ウニ……ではないか、ミノカサゴのような鋭い刃の突き出た鰭を無数に生やす。
その身体全体がチカチカと瞬いているように見えるのは、おそらく怪物が二つか、またはそれ以上の異なる時空間に同時に存在しているためだろう。
あたしの足りない頭では想像不可能だが、ここでもなく、またDPでもない別の世界のイケメン科学者から、あたしは解釈を聞いた気がする。
だが――
「早く、早く、早く、早く、逃げて、逃げて、逃げて、逃げて……」
今のあたしが口にできるのは、それ以外に許されない言葉だけ。
「怪物の目的はあたしなんだから、早くあたしから遠ざかって!」
あたしが必死に叫んでいる。
そのとき何処から飛んできたのか、数本の槍が、怪物に向かって突き進む。
間違いなく、怪物をターゲットとして放たれる。
島の住民たちの機転だが、悲しいかな、効果の程は期待できない。
いずれも海中用の弓矢や銃から放たれた、種類の違う槍群が、怪物の表皮に触れるや否や――まったく体内を通過せず――別の表面から飛び出して来る。
まるで、何事もなかったかのように……。
まるで、この世の存在を無視するかのように……。
あたかもメビウスの帯のごとく怪物の裏と表が入れ替わる。
それで、槍が素通りする。
だから、何人も怪物にダメージを与えられない。
傷一つさえ付け得ない。
さらに正反対に槍が反射された場合は、射手自身に危害が及ぶ。
「いいから、いいから、みんな怪物には構わないで、山の方に逃げて……」
あたしが声を嗄らし、島の住民たちに大声で叫ぶ。
怪物自身は槍による攻撃には無頓着。
落ち着いた仕種――という形容が正しければだが――で身体の一部をぱっくりと減り込ませ、非対称に疣の付いた太い椀器を導き出す。

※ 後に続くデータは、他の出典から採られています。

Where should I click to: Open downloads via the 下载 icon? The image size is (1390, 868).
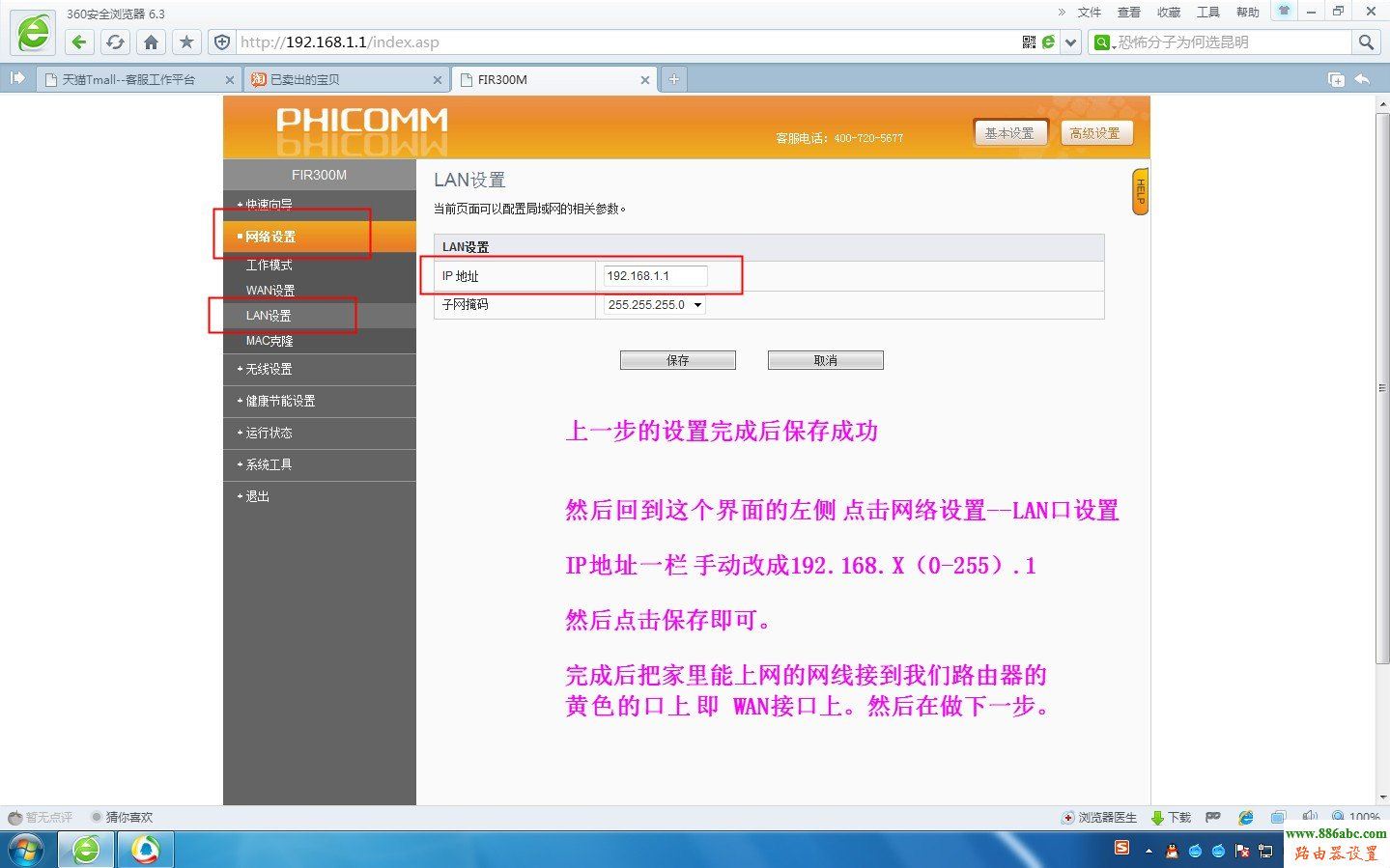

ついで別の場所をぱっくりと減り込ませ、今度はヒトの口の形にも似た口器の中から舌のようなモノを伸ばしてくる。
そして、あの音。
キュリキュリキュリという歯の浮くような音が聞こえてくる。
その時にはもう、辺りの混乱が際立っている。
周囲の空気が泡立っている。
得体が知れす理解不能な黄泉の怪物が醸し出す奇妙な波動がこの世界の真っ当な物理学と対決し、その存在を泡立たせているのだ。

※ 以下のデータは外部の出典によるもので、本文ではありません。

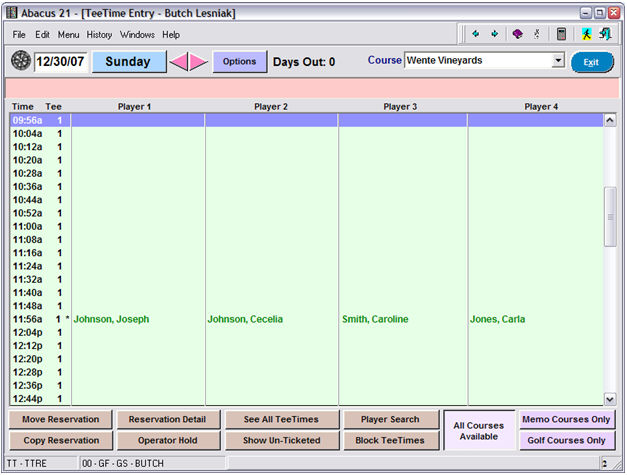Click the Options button
627x475 pixels.
239,62
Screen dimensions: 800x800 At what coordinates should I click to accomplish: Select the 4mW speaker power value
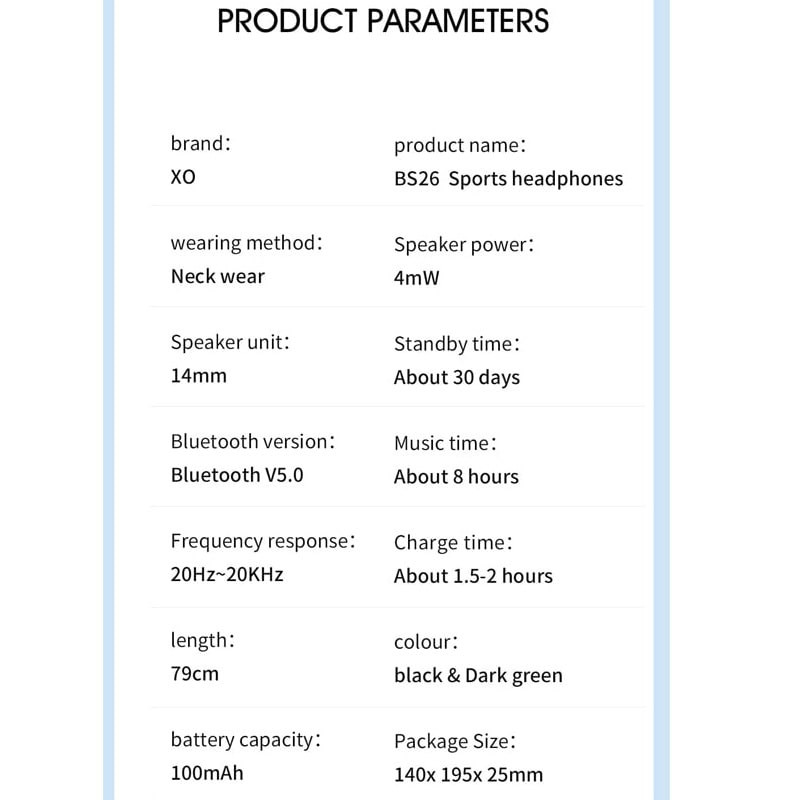pyautogui.click(x=416, y=278)
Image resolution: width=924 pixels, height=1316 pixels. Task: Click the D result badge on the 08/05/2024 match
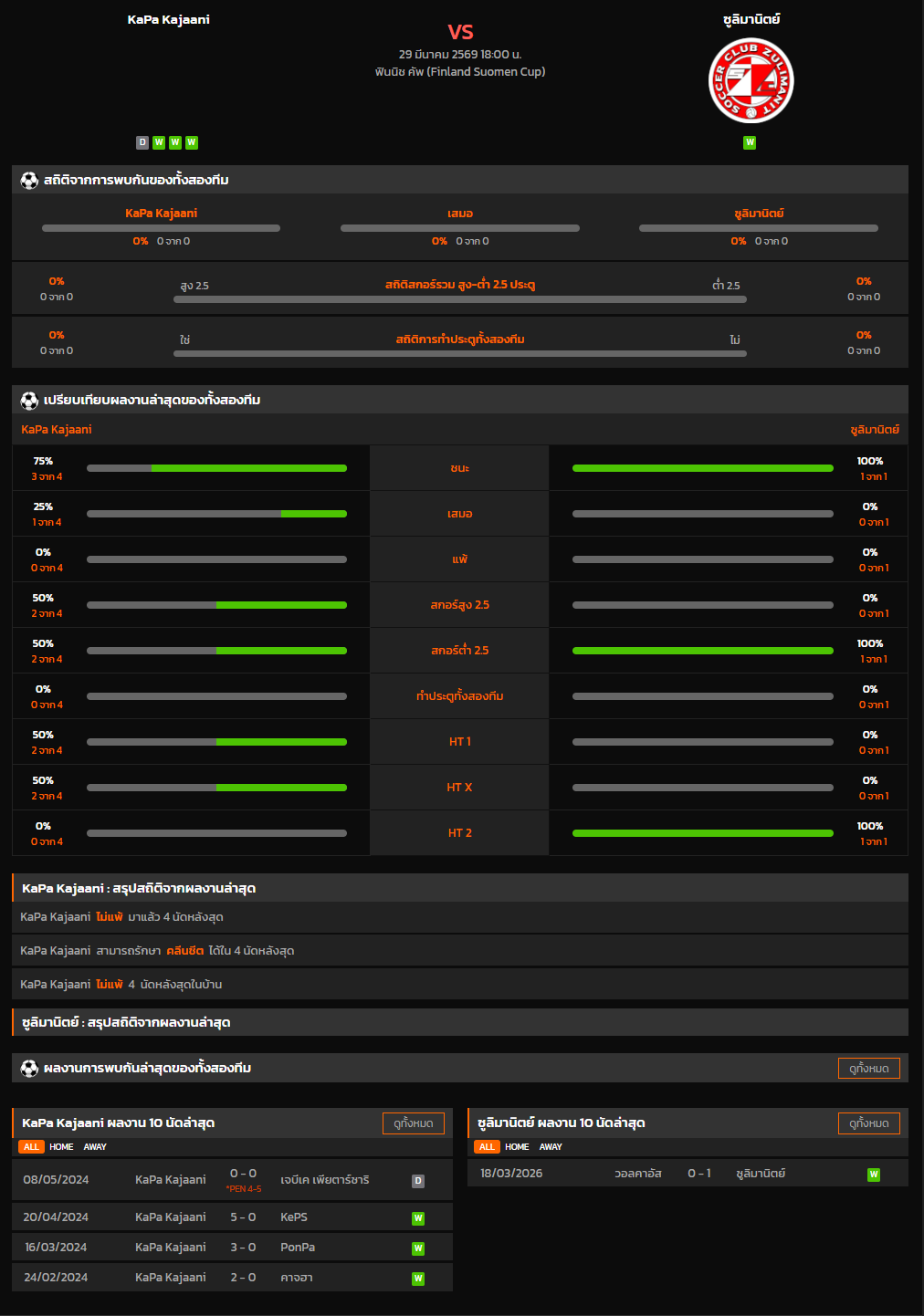point(418,1181)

一部はまだ海中に没していたが、怪物の大きさは十五メートルはあろうか?
あたしが見た中では、かなり大きい。
怪物がこの世の時空の中にゆっくりと伸ばした舌器の先端部分から何本かの突起が生えてくる。
それが、近くの空間内に突き刺さる。
ジョッリ・ジョッリと誰の目にも見えない空間の表皮を剥ぎ取り、喰い始める。
そのとき風がヒュウと鳴り、空間の悲鳴が吹き抜ける。
そこいら中をランダムに舞う。
予想通り、突起の中央に位置する部分それぞれから、さらに細いストロー状の筒が迫り出し、表皮を剥ぎ取った空間の内奥部分に穿たれる。
おそらく誰にも形が見えない、この世界のその場所そのものに、数本のストローが突き刺さる。
ズルッ、ズルルルッ……、ズルッという、怪物が空間内のジューシーな部分を啜る幻想の音があたしの耳に聞こえてくる。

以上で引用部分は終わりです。